- _WORK INSTRUCTIONS_: Please quote exactly the lines below from the line containing "RGPD (47, 2154)" to the line containing "Política de Privacidade (69, 2500)", both lines included, and nothing else.

%%

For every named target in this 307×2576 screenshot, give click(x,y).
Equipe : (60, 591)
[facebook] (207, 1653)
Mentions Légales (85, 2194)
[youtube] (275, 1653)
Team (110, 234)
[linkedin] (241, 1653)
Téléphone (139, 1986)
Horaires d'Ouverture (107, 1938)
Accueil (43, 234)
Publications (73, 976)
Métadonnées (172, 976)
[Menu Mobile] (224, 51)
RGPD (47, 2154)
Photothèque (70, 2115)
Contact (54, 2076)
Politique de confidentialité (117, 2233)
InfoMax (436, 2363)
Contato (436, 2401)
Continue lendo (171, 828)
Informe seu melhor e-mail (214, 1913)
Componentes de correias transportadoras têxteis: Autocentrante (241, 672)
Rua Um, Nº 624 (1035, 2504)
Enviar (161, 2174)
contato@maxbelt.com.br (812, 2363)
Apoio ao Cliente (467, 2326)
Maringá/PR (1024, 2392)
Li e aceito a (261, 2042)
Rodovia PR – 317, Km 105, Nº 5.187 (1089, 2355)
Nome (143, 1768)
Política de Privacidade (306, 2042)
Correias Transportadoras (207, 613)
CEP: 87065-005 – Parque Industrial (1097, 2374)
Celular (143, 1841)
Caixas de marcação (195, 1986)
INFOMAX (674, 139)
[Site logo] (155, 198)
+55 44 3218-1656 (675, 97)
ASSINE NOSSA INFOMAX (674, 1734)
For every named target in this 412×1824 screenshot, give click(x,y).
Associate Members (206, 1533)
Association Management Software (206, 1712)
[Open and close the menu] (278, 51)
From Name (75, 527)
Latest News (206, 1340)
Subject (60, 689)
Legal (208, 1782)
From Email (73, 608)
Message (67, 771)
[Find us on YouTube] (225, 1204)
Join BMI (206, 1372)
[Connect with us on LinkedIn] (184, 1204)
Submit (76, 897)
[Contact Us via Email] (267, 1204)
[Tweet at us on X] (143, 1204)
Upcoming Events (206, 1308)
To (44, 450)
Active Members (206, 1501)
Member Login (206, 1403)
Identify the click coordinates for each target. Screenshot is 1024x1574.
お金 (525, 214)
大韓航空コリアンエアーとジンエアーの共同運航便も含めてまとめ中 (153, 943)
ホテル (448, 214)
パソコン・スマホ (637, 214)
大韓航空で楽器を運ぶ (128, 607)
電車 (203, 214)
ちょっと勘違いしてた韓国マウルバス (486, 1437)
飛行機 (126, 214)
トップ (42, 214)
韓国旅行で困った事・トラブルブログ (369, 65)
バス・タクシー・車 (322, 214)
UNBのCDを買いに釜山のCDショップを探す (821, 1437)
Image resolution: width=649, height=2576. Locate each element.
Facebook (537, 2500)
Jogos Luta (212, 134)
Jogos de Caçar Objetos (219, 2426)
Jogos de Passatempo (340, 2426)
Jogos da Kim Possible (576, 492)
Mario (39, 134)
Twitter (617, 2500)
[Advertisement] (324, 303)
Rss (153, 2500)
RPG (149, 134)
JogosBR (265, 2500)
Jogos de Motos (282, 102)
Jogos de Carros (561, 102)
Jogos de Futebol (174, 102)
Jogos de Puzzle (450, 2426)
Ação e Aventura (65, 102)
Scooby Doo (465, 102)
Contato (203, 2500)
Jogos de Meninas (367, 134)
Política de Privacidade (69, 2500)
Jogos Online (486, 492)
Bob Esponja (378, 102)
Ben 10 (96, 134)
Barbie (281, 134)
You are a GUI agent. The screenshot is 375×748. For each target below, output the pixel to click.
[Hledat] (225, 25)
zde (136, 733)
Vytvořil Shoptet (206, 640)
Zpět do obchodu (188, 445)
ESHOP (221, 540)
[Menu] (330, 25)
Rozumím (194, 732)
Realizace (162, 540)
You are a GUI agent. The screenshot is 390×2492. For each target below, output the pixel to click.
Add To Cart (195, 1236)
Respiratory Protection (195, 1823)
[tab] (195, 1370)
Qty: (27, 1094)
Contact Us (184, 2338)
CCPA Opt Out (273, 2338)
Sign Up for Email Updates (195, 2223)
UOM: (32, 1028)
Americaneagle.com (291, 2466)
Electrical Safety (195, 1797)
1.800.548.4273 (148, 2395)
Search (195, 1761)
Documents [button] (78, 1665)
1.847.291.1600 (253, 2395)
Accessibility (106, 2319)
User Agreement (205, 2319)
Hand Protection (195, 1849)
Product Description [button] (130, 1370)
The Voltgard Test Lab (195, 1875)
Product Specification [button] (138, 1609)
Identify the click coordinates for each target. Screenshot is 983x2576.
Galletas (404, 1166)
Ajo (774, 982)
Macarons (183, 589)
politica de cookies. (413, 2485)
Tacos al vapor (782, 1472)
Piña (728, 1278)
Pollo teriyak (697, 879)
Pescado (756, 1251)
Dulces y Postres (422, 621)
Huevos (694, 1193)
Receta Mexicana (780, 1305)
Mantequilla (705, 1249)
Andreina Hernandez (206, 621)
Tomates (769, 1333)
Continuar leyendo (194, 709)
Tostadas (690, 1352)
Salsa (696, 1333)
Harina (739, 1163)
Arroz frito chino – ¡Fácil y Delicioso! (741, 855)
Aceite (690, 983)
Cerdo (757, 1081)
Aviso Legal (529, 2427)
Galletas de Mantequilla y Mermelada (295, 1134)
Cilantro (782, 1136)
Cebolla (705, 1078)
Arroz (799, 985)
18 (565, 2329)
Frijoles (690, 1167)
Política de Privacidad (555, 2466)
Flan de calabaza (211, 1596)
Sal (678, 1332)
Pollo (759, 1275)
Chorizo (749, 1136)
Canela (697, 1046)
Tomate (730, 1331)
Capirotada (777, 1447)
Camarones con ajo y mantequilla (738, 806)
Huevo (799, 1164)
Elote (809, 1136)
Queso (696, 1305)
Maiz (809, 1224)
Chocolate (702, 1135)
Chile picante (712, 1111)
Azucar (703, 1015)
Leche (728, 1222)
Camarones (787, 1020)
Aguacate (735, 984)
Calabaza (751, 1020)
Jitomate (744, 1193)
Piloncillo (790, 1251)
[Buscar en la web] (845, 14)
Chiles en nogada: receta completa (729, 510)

%%

- _RESPONSE TO THIS EXERCISE_:
RGPD (47, 2154)
Photothèque (70, 2115)
Contact (54, 2076)
Politique de confidentialité (117, 2233)
InfoMax (436, 2363)
Contato (436, 2401)
Continue lendo (171, 828)
Informe seu melhor e-mail (214, 1913)
Componentes de correias transportadoras têxteis: Autocentrante (241, 672)
Rua Um, Nº 624 (1035, 2504)
Enviar (161, 2174)
contato@maxbelt.com.br (812, 2363)
Apoio ao Cliente (467, 2326)
Maringá/PR (1024, 2392)
Li e aceito a (261, 2042)
Rodovia PR – 317, Km 105, Nº 5.187 (1089, 2355)
Nome (143, 1768)
Política de Privacidade (306, 2042)
Correias Transportadoras (207, 613)
CEP: 87065-005 – Parque Industrial (1097, 2374)
Celular (143, 1841)
Caixas de marcação (195, 1986)
INFOMAX (674, 139)
[Site logo] (155, 198)
+55 44 3218-1656 (675, 97)
ASSINE NOSSA INFOMAX (674, 1734)
For every named target in this 412×1824 screenshot, give click(x,y).
Associate Members (206, 1533)
Association Management Software (206, 1712)
[Open and close the menu] (278, 51)
From Name (75, 527)
Latest News (206, 1340)
Subject (60, 689)
Legal (208, 1782)
From Email (73, 608)
Message (67, 771)
[Find us on YouTube] (225, 1204)
Join BMI (206, 1372)
[Connect with us on LinkedIn] (184, 1204)
Submit (76, 897)
[Contact Us via Email] (267, 1204)
[Tweet at us on X] (143, 1204)
Upcoming Events (206, 1308)
To (44, 450)
Active Members (206, 1501)
Member Login (206, 1403)
Identify the click coordinates for each target. Screenshot is 1024x1574.
お金 (525, 214)
大韓航空コリアンエアーとジンエアーの共同運航便も含めてまとめ中 (153, 943)
ホテル (448, 214)
パソコン・スマホ (637, 214)
大韓航空で楽器を運ぶ (128, 607)
電車 (203, 214)
ちょっと勘違いしてた韓国マウルバス (486, 1437)
飛行機 (126, 214)
トップ (42, 214)
韓国旅行で困った事・トラブルブログ (369, 65)
バス・タクシー・車 (322, 214)
UNBのCDを買いに釜山のCDショップを探す (821, 1437)
Image resolution: width=649, height=2576. Locate each element.
Facebook (537, 2500)
Jogos Luta (212, 134)
Jogos de Caçar Objetos (219, 2426)
Jogos de Passatempo (340, 2426)
Jogos da Kim Possible (576, 492)
Mario (39, 134)
Twitter (617, 2500)
[Advertisement] (324, 303)
Rss (153, 2500)
RPG (149, 134)
JogosBR (265, 2500)
Jogos de Motos (282, 102)
Jogos de Carros (561, 102)
Jogos de Futebol (174, 102)
Jogos de Puzzle (450, 2426)
Ação e Aventura (65, 102)
Scooby Doo (465, 102)
Contato (203, 2500)
Jogos de Meninas (367, 134)
Política de Privacidade (69, 2500)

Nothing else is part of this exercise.